*** Opening Working data ***

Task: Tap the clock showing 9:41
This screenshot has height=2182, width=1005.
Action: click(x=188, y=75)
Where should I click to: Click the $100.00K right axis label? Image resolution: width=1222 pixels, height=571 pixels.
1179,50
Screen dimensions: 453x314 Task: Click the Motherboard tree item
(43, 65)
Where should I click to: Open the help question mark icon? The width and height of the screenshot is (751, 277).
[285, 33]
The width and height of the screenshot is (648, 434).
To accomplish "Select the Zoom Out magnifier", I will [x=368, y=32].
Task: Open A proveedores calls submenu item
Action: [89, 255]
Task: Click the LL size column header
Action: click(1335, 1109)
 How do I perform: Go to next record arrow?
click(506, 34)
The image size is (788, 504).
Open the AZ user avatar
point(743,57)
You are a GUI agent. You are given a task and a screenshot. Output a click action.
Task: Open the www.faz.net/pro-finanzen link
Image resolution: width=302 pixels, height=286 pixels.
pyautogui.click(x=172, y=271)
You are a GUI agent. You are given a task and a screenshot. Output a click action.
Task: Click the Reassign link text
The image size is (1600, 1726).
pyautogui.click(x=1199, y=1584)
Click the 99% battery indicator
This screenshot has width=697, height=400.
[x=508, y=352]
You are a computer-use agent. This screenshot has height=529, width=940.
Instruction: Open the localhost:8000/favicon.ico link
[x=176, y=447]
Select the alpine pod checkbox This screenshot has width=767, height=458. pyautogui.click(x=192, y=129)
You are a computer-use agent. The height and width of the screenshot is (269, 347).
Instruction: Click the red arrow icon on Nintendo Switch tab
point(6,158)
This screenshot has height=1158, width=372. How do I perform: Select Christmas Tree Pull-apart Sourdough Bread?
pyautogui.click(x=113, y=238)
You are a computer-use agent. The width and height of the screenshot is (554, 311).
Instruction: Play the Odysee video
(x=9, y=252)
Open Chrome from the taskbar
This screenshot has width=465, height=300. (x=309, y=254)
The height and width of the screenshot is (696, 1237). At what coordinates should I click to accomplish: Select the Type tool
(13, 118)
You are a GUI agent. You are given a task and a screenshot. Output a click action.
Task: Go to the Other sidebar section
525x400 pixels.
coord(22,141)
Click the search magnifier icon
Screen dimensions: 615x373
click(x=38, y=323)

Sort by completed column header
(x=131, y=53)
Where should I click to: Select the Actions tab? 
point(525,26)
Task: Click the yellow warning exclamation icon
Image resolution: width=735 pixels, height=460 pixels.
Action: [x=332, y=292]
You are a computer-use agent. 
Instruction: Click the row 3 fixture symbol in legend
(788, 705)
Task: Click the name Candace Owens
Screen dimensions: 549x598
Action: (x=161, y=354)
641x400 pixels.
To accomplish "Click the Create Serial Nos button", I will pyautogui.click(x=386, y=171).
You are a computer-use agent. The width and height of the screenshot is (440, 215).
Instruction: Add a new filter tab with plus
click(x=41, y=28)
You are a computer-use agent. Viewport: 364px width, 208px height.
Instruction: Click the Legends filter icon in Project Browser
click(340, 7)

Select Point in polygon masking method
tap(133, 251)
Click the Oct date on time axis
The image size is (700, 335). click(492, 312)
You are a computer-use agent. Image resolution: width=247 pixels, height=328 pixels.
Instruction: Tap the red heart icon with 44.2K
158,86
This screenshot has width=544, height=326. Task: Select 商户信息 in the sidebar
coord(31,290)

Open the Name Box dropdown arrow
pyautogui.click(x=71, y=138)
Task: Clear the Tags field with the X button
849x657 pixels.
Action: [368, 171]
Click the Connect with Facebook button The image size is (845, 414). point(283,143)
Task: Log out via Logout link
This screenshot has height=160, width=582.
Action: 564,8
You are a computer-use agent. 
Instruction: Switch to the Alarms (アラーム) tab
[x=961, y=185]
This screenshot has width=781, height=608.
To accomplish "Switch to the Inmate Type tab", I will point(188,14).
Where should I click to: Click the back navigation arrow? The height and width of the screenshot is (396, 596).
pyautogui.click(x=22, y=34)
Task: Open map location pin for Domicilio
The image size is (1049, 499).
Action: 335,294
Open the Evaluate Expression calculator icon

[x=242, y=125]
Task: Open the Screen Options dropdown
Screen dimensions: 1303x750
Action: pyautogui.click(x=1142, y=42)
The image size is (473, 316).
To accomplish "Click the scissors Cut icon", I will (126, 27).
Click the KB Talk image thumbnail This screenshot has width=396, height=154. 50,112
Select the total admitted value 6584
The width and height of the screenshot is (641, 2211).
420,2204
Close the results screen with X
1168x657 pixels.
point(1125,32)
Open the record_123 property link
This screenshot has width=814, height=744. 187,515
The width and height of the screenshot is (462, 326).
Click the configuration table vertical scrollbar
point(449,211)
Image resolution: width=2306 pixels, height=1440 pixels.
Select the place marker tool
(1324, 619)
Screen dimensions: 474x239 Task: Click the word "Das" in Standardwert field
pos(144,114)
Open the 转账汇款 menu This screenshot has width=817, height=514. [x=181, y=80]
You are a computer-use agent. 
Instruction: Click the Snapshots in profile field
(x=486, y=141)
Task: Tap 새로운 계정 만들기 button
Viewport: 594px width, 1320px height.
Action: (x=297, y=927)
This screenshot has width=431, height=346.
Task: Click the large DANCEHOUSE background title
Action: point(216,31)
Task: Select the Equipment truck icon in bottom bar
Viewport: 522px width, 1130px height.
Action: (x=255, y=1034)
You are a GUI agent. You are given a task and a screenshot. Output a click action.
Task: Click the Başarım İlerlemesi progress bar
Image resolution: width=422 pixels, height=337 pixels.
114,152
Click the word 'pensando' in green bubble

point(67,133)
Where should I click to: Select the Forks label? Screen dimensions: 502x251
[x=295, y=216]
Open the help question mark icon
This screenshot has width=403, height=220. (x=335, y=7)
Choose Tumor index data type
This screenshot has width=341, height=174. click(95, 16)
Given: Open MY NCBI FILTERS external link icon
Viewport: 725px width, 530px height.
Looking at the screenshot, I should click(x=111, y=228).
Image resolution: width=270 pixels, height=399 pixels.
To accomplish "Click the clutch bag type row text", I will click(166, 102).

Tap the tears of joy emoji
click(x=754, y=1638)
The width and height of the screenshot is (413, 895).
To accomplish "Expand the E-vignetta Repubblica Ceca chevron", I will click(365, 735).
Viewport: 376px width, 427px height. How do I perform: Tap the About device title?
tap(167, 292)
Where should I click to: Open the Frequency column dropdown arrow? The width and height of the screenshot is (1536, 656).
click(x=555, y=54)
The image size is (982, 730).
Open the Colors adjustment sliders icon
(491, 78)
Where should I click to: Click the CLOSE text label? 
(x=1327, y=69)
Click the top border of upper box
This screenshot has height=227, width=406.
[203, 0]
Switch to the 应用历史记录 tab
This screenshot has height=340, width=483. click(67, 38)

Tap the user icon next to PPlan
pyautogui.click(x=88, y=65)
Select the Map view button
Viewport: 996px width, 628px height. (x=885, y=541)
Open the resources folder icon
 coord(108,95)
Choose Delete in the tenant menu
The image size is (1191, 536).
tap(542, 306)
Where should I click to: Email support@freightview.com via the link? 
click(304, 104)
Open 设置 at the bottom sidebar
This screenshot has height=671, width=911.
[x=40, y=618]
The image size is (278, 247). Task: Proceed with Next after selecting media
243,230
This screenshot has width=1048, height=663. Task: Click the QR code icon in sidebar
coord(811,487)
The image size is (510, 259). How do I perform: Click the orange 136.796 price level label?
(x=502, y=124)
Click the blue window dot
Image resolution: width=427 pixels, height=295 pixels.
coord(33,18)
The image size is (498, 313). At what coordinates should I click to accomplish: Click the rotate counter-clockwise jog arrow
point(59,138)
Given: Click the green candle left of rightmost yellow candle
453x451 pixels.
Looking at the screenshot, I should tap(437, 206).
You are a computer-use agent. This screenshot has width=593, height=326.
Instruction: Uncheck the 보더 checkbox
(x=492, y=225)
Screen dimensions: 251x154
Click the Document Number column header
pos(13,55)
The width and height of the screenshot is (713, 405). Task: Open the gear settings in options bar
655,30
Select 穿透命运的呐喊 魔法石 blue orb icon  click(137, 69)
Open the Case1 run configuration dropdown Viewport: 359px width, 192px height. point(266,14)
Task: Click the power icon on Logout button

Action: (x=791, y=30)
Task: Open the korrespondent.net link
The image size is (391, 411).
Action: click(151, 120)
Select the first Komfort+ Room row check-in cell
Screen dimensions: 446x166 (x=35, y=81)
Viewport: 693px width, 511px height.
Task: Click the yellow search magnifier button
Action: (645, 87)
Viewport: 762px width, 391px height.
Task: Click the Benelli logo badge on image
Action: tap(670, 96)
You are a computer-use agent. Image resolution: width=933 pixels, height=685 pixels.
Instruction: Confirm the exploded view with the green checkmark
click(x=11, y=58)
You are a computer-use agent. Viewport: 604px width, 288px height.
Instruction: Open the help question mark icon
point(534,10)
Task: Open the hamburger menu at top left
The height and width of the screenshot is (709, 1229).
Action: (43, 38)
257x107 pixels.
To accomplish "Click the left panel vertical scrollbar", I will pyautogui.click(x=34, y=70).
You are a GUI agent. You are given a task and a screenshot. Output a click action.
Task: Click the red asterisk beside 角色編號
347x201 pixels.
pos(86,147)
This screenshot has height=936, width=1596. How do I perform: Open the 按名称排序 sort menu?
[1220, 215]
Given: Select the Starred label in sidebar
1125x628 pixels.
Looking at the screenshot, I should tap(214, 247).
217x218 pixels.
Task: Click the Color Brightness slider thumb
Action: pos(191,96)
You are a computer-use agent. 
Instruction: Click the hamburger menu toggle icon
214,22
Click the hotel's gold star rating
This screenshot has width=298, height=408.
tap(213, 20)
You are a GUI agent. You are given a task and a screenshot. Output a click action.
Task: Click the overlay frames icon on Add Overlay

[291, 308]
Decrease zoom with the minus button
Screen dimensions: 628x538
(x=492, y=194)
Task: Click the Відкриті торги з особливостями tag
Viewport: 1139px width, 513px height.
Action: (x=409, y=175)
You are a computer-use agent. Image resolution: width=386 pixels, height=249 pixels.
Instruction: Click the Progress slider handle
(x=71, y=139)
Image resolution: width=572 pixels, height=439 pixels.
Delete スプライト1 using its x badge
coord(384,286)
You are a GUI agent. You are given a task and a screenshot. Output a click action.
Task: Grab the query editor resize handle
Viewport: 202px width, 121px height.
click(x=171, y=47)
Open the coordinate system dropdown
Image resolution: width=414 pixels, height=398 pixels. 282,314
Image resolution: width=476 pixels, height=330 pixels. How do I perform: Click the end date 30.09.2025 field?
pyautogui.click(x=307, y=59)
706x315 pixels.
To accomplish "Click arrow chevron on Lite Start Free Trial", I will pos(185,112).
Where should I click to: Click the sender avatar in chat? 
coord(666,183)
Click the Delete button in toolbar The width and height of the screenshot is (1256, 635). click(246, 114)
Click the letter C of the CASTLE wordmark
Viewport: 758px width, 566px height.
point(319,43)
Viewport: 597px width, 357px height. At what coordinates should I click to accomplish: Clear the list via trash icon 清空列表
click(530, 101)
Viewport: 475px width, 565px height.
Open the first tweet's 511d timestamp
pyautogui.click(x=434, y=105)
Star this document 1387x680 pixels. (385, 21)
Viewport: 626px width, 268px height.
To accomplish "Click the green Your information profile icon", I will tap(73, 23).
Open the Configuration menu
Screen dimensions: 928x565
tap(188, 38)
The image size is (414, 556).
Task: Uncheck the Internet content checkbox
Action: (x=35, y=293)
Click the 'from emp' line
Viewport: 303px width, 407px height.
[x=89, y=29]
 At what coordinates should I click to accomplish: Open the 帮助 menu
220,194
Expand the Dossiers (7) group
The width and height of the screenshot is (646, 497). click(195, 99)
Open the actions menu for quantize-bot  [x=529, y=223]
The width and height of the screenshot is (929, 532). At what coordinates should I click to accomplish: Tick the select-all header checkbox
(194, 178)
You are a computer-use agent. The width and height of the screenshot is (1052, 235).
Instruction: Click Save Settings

*** Closing Working data ***

■ **Work task**: Lines above that contain the string "left" make up the answer.

■ **Answer box**:
Given: Click the green candle left of rightmost yellow candle
Task: Open the hamburger menu at top left
To accomplish "Click the left panel vertical scrollbar", I will pyautogui.click(x=34, y=70).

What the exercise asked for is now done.